Pixel coordinate grounding data
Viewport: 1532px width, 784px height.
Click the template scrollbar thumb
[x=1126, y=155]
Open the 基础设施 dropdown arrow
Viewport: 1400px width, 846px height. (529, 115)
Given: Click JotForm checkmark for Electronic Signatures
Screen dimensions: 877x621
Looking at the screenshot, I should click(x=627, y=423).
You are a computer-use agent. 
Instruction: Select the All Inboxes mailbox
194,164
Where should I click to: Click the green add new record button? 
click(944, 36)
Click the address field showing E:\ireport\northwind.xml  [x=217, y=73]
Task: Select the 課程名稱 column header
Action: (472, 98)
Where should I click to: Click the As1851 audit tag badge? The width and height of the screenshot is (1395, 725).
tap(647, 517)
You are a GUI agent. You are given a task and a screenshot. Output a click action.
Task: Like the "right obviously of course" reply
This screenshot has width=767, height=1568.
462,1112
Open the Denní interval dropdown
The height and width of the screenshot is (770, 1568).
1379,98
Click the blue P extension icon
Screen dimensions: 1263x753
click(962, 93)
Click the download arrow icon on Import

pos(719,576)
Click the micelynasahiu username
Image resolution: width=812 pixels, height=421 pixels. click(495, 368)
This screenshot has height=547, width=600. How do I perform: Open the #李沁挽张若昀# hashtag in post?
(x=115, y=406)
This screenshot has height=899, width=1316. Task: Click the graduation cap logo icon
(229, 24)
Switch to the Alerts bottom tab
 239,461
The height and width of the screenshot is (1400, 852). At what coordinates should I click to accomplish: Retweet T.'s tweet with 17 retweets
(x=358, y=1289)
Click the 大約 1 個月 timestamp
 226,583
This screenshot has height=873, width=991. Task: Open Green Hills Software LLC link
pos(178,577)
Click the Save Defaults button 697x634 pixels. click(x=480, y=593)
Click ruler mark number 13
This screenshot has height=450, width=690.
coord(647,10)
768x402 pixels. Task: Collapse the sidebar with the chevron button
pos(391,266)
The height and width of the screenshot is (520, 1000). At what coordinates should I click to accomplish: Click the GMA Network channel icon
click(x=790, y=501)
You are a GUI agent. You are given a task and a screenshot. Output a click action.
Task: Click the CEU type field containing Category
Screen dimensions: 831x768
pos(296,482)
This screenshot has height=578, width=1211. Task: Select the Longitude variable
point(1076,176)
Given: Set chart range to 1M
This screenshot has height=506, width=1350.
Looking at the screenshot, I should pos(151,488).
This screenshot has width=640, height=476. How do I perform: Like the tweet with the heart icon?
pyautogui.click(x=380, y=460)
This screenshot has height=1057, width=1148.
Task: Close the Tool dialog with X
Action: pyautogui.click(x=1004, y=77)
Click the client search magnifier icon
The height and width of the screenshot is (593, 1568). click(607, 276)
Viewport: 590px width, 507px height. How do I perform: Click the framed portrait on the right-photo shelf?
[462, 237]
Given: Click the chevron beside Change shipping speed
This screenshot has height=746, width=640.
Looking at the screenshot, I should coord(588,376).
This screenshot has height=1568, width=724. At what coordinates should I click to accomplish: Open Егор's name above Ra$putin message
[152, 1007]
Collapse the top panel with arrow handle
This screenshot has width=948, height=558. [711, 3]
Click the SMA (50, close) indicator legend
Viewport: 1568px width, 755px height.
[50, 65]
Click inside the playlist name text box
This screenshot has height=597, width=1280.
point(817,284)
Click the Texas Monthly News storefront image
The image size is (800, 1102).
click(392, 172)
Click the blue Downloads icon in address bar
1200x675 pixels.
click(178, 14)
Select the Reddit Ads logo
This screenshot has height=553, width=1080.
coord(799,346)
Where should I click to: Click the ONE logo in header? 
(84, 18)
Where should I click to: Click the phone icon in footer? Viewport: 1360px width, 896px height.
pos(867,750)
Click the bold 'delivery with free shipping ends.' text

§ **Your objective**
Retype every record exactly, omitting nothing.

§ **Output of the exercise**
Viewport: 1532px width, 784px height.
Click the template scrollbar thumb
[x=1126, y=155]
Open the 基础设施 dropdown arrow
Viewport: 1400px width, 846px height. (529, 115)
Given: Click JotForm checkmark for Electronic Signatures
Screen dimensions: 877x621
Looking at the screenshot, I should click(x=627, y=423).
You are a computer-use agent. 
Instruction: Select the All Inboxes mailbox
194,164
Where should I click to: Click the green add new record button? 
click(944, 36)
Click the address field showing E:\ireport\northwind.xml  [x=217, y=73]
Task: Select the 課程名稱 column header
Action: (472, 98)
Where should I click to: Click the As1851 audit tag badge? The width and height of the screenshot is (1395, 725).
tap(647, 517)
You are a GUI agent. You are given a task and a screenshot. Output a click action.
Task: Like the "right obviously of course" reply
This screenshot has width=767, height=1568.
462,1112
Open the Denní interval dropdown
The height and width of the screenshot is (770, 1568).
1379,98
Click the blue P extension icon
Screen dimensions: 1263x753
click(962, 93)
Click the download arrow icon on Import

pos(719,576)
Click the micelynasahiu username
Image resolution: width=812 pixels, height=421 pixels. click(495, 368)
This screenshot has height=547, width=600. How do I perform: Open the #李沁挽张若昀# hashtag in post?
(x=115, y=406)
This screenshot has height=899, width=1316. Task: Click the graduation cap logo icon
(229, 24)
Switch to the Alerts bottom tab
 239,461
The height and width of the screenshot is (1400, 852). At what coordinates should I click to accomplish: Retweet T.'s tweet with 17 retweets
(x=358, y=1289)
Click the 大約 1 個月 timestamp
 226,583
This screenshot has height=873, width=991. Task: Open Green Hills Software LLC link
pos(178,577)
Click the Save Defaults button 697x634 pixels. click(x=480, y=593)
Click ruler mark number 13
This screenshot has height=450, width=690.
coord(647,10)
768x402 pixels. Task: Collapse the sidebar with the chevron button
pos(391,266)
The height and width of the screenshot is (520, 1000). At what coordinates should I click to accomplish: Click the GMA Network channel icon
click(x=790, y=501)
You are a GUI agent. You are given a task and a screenshot. Output a click action.
Task: Click the CEU type field containing Category
Screen dimensions: 831x768
pos(296,482)
This screenshot has height=578, width=1211. Task: Select the Longitude variable
point(1076,176)
Given: Set chart range to 1M
This screenshot has height=506, width=1350.
Looking at the screenshot, I should pos(151,488).
This screenshot has width=640, height=476. How do I perform: Like the tweet with the heart icon?
pyautogui.click(x=380, y=460)
This screenshot has height=1057, width=1148.
Task: Close the Tool dialog with X
Action: pyautogui.click(x=1004, y=77)
Click the client search magnifier icon
The height and width of the screenshot is (593, 1568). click(607, 276)
Viewport: 590px width, 507px height. How do I perform: Click the framed portrait on the right-photo shelf?
[462, 237]
Given: Click the chevron beside Change shipping speed
This screenshot has height=746, width=640.
Looking at the screenshot, I should coord(588,376).
This screenshot has height=1568, width=724. At what coordinates should I click to accomplish: Open Егор's name above Ra$putin message
[152, 1007]
Collapse the top panel with arrow handle
This screenshot has width=948, height=558. [711, 3]
Click the SMA (50, close) indicator legend
Viewport: 1568px width, 755px height.
[50, 65]
Click inside the playlist name text box
This screenshot has height=597, width=1280.
point(817,284)
Click the Texas Monthly News storefront image
The image size is (800, 1102).
click(392, 172)
Click the blue Downloads icon in address bar
1200x675 pixels.
click(178, 14)
Select the Reddit Ads logo
This screenshot has height=553, width=1080.
coord(799,346)
Where should I click to: Click the ONE logo in header? 
(84, 18)
Where should I click to: Click the phone icon in footer? Viewport: 1360px width, 896px height.
pos(867,750)
Click the bold 'delivery with free shipping ends.' text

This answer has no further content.